Texas also passed a bill that puts Planned Parenthood at the bottom of the priority list for state funds.
What is more, a McKinney Planned Parenthood office in Texas was attacked with a Molotov cocktail last week. This local office does not offer abortion procedures.
One of the most polemic resolutions took place in New Hampshire, where the state’s executive council, comprised of five Republicans, rejected up to 1.8 million dollars in funding for the Planned Parenthood of Northern New England, which provides privately funded abortions.
The decision is expected to affect an average of 120 low-income women, as well as a large number of uninsured people.
“Patients who used to be able to come to us for their pills now have to walk away,” said Jennifer Frizzell, a spokeswoman for Planned Parenthood of Northern New England.
State and federal funds made up about 20 percent of the Planned Parenthood’s annual budget in New Hampshire.
Frizzell said the group is considering filing suit, because “If this funding isn’t restored, we may have to start closing centres.”
In New York City, some of most aggressive assaults on Planned Parenthood have been waged by the so-called crisis pregnancy centres, like Expectant Mother Care (EMC)-Front Line and Life Centres, whose main purpose is to counsel women against having abortions.
In July, a New York City law that would require pregnancy centres to disclose more information about their services was blocked by a Manhattan federal court judge.
According to a press release issued by Joan Malin, president and CEO of Planned Parenthood in New York (PPNY), crisis pregnancy centres masquerade as licensed medical facilities. She added that they collect personal and health insurance information and offer services like ultrasounds, which lead women to mistakenly believe they are visiting a medical centre, when they are not.
“As one of the largest reproductive health care providers in New York City we have all too often seen the impact of deceptive practices by crisis pregnancy centres first hand,” Malin said.

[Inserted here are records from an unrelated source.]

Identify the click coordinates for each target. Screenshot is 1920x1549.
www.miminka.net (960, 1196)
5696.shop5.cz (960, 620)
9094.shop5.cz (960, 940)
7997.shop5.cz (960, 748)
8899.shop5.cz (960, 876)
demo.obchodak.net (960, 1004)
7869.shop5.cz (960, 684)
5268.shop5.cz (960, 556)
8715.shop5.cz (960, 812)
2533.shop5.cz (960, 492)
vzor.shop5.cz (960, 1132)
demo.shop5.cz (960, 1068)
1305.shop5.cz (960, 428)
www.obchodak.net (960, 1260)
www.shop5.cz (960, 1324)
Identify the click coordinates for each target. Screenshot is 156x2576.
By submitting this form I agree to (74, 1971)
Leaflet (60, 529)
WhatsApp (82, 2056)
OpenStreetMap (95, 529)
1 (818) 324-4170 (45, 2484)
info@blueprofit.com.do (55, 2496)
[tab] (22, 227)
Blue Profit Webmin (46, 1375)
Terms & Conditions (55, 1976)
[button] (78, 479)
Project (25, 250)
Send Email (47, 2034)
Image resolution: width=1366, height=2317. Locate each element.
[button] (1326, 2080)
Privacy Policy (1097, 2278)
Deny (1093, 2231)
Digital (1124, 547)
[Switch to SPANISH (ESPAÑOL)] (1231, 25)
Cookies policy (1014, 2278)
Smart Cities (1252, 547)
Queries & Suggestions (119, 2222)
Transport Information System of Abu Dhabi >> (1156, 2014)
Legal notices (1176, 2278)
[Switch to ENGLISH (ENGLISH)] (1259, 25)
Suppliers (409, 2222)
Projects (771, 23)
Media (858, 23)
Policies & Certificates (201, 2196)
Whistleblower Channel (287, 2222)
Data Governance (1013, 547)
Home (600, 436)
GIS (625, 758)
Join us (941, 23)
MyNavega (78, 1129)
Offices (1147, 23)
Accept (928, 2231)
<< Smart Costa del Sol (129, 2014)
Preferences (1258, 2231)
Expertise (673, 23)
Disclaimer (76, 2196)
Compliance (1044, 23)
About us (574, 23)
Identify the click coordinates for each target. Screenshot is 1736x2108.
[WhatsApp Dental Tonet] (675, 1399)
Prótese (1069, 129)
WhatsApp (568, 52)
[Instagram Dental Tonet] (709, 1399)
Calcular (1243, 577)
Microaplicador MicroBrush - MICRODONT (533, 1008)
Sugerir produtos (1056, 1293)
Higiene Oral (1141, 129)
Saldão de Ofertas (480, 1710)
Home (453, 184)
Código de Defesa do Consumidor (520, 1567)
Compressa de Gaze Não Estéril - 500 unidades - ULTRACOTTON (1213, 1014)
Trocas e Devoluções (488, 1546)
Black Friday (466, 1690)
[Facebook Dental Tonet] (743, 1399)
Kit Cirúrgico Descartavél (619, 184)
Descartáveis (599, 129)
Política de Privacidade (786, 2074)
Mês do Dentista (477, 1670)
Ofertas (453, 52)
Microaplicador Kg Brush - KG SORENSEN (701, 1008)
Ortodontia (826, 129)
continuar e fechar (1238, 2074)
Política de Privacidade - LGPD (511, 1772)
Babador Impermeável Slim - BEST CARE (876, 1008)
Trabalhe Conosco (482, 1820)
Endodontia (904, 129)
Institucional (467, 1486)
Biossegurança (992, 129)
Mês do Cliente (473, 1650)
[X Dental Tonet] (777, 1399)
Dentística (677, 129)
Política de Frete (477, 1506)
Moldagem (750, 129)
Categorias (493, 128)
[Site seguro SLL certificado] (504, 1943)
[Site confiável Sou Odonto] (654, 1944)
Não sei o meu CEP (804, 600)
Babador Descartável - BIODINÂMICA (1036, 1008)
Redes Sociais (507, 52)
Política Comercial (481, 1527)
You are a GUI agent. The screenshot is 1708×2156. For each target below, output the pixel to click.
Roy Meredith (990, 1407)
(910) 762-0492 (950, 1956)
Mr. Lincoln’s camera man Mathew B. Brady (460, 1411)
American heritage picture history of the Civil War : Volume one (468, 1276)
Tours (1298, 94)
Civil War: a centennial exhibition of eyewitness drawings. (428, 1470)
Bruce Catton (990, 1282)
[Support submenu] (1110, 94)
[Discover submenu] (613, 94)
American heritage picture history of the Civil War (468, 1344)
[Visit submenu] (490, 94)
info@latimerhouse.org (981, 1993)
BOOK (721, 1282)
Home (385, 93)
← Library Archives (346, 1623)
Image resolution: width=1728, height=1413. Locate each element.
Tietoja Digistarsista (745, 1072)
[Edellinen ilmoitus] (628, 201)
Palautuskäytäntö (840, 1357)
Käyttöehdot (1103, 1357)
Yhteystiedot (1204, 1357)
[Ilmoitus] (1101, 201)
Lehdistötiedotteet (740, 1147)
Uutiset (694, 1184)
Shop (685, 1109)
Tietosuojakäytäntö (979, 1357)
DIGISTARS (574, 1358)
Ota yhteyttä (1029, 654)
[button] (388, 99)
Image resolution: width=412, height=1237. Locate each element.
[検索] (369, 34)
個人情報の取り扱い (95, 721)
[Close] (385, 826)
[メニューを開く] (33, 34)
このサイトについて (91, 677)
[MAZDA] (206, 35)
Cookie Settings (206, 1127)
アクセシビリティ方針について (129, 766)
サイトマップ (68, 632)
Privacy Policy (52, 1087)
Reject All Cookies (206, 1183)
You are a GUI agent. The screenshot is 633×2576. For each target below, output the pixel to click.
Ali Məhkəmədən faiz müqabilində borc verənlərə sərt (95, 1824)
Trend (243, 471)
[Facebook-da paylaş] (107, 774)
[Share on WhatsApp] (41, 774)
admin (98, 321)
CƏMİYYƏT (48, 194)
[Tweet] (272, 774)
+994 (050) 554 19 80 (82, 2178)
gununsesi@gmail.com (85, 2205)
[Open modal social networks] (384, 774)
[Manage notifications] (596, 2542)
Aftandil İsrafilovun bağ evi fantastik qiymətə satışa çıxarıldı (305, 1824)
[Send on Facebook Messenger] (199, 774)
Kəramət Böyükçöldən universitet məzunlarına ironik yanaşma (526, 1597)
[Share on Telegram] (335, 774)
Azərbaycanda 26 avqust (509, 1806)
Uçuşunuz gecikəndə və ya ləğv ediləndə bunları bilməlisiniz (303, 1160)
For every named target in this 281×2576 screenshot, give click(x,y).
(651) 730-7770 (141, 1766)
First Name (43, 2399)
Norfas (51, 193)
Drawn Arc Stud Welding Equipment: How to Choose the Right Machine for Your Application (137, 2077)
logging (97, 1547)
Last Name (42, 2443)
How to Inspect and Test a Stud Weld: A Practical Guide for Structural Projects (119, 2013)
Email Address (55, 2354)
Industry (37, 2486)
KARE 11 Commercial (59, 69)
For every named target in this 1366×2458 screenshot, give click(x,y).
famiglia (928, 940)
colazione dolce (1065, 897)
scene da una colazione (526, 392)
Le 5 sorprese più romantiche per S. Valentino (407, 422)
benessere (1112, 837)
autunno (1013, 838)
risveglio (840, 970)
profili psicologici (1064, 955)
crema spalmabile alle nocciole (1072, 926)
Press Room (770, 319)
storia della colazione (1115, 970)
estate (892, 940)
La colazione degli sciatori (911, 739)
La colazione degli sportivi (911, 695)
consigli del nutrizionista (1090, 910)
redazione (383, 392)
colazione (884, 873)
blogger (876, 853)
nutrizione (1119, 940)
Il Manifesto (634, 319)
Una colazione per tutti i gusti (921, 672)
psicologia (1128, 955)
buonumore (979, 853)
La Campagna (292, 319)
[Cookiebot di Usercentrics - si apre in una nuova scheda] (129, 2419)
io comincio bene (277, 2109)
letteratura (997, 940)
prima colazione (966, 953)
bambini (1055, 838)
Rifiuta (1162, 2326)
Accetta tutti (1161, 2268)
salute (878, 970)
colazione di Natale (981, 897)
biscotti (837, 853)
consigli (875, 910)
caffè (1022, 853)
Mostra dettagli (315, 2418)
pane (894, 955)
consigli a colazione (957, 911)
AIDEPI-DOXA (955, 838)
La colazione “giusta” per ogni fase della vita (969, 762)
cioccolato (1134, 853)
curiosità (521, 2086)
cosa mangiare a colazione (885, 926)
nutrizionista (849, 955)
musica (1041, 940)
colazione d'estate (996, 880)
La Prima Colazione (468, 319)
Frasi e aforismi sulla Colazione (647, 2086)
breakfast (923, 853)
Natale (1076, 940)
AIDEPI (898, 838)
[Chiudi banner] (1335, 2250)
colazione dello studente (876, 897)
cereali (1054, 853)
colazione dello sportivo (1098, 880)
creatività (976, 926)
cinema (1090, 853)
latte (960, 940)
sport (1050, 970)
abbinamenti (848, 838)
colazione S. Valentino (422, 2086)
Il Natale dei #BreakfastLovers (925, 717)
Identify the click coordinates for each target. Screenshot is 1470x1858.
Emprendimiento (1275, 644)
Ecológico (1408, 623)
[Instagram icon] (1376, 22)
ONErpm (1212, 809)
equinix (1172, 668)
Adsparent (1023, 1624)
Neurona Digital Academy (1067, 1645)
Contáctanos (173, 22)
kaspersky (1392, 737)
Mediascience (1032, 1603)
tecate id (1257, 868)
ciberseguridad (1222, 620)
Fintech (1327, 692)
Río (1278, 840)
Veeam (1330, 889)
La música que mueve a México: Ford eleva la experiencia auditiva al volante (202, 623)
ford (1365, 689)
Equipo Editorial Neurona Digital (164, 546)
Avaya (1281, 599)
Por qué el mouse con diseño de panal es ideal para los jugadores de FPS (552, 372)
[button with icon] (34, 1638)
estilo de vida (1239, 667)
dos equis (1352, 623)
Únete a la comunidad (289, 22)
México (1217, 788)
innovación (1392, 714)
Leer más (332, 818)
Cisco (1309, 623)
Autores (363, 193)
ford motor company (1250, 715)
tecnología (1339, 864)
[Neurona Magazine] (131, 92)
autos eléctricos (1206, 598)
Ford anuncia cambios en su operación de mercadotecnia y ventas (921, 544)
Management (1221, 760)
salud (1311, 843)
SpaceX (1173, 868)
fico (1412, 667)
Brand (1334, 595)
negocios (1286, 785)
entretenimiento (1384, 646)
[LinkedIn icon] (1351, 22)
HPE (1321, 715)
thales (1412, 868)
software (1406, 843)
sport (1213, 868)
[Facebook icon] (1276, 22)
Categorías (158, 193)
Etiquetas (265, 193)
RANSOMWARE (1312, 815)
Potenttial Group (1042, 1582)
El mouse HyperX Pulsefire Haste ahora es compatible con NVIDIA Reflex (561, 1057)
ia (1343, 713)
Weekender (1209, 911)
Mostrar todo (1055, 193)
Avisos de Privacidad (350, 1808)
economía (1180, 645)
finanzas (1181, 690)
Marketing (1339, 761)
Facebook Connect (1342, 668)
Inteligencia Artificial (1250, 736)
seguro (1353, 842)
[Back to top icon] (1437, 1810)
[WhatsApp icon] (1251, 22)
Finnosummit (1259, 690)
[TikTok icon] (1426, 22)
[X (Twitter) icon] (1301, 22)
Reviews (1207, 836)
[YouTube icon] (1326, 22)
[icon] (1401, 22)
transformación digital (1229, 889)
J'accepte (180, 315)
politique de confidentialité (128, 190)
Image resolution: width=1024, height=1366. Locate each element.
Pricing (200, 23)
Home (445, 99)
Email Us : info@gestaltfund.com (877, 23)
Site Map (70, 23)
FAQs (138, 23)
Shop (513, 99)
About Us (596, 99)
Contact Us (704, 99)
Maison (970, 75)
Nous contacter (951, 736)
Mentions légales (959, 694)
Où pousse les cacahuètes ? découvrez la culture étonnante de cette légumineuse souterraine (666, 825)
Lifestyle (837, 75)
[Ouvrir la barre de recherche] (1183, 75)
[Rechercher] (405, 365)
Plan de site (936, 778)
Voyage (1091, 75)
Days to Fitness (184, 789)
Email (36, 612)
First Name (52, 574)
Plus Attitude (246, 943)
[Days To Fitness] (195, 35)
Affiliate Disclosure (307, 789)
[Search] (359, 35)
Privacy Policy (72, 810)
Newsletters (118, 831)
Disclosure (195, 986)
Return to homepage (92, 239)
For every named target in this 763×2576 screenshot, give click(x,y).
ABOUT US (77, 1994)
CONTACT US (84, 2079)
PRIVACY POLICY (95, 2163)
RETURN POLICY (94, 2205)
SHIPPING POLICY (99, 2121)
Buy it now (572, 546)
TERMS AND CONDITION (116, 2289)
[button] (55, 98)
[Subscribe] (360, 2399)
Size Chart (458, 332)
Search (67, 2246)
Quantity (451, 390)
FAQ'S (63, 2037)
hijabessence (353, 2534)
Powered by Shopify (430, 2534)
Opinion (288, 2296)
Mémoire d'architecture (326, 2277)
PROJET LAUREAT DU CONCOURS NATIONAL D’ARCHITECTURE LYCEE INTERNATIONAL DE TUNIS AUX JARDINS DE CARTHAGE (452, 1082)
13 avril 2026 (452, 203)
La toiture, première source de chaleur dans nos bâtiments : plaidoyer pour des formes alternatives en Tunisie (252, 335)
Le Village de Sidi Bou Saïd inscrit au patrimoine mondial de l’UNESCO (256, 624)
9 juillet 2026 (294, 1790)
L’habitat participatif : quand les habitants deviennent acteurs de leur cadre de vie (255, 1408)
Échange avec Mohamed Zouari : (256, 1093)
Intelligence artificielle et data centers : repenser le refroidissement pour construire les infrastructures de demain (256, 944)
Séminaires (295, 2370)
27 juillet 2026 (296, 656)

Under the premise that these pregnancy centres do not show all the possible options to women, Local Law 17, signed by Mayor Michael Bloomberg in May and supported by City Council Speaker Christine Quinn, would require these centres to “post signs in the lobbies of their counseling centres, add extensive additional written language to their advertising materials, and to provide oral statements during both ‘in person’ and telephonic conversations regarding the services offered by crisis pregnancy centres,” according to ACJU, one of the counsels for the plaintiffs.
Last month, the law was struck down by Judge William Pauley as “unconstitutionally vague”, although he conceded the harm that can be caused to pregnant, at-risk women by unlicensed ultrasound technicians “operating in pseudo-medical settings”.
“We think this is a resounding defeat of the Gestapo-like tactics of Christine Quinn and Mayor Bloomberg,” Chris Slattery, director and founder of Expectant Mother Care (EMC)-Front Line, told IPS.
“Cutting Planned Parenthood funding is good because it hurts their ability to offer and expand abortions, and there are many county and town agencies to provide needed women’s services in their absence,” he said.
EMC was one of the plaintiffs in the case.
“This is one of the most important First Amendment decisions in American history, and will very strongly boost pro-life free speech initiatives and protect pregnancy centres not only here in New York, but across America,” he added.
Backers of the law plan to appeal Judge Pauley’s ruling. Councilwoman Jessica Lappin, the law’s lead sponsor, told IPS in an e-mail, “The judge got it wrong. Disappointed but not discouraged.”